_What this task involves:_ Restate word for word the line containing "Screen dimensions: 800x600" and all remaining lines of the entries below.

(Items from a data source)
+--
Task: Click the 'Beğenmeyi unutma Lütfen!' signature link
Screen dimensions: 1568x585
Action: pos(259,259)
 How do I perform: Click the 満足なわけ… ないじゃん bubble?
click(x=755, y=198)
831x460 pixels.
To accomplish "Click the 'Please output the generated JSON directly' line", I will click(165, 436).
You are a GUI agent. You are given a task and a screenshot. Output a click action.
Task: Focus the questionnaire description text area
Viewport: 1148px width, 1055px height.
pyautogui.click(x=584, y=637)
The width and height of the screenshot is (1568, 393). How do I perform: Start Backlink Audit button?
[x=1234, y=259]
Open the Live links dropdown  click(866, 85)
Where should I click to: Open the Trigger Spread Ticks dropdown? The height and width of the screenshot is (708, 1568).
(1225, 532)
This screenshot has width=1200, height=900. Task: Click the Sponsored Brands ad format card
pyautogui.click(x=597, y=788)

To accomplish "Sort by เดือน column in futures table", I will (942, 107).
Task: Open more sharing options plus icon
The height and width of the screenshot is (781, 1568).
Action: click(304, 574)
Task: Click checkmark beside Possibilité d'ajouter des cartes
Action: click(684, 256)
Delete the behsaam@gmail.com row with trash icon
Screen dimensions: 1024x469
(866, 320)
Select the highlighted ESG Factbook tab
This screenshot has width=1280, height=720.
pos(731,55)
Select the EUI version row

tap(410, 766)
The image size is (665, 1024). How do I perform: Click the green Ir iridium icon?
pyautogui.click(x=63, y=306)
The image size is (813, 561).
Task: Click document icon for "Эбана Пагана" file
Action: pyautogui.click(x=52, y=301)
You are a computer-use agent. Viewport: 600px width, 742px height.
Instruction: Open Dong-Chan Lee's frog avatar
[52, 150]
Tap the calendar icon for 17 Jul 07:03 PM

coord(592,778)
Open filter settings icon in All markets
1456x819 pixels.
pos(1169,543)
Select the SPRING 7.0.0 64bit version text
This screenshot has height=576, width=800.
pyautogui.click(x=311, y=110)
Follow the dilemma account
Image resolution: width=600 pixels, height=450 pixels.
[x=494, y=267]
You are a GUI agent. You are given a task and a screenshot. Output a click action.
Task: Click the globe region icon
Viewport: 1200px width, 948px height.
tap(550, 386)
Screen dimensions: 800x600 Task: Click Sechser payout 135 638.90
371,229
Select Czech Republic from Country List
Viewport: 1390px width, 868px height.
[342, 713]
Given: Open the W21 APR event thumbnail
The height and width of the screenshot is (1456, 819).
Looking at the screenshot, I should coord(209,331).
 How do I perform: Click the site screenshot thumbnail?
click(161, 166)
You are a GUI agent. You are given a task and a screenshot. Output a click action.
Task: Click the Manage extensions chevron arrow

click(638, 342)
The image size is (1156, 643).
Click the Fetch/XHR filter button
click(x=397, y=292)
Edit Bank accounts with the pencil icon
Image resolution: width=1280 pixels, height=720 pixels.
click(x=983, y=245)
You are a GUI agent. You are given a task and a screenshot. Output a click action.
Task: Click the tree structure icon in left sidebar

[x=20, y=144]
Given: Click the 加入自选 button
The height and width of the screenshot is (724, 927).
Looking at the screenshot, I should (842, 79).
+--
_Answer area:_
Screen dimensions: 800x600 Task: Click Sechser payout 135 638.90
371,229
Select Czech Republic from Country List
Viewport: 1390px width, 868px height.
[342, 713]
Given: Open the W21 APR event thumbnail
The height and width of the screenshot is (1456, 819).
Looking at the screenshot, I should coord(209,331).
 How do I perform: Click the site screenshot thumbnail?
click(161, 166)
You are a GUI agent. You are given a task and a screenshot. Output a click action.
Task: Click the Manage extensions chevron arrow

click(638, 342)
The image size is (1156, 643).
Click the Fetch/XHR filter button
click(x=397, y=292)
Edit Bank accounts with the pencil icon
Image resolution: width=1280 pixels, height=720 pixels.
click(x=983, y=245)
You are a GUI agent. You are given a task and a screenshot. Output a click action.
Task: Click the tree structure icon in left sidebar

[x=20, y=144]
Given: Click the 加入自选 button
The height and width of the screenshot is (724, 927).
Looking at the screenshot, I should (842, 79).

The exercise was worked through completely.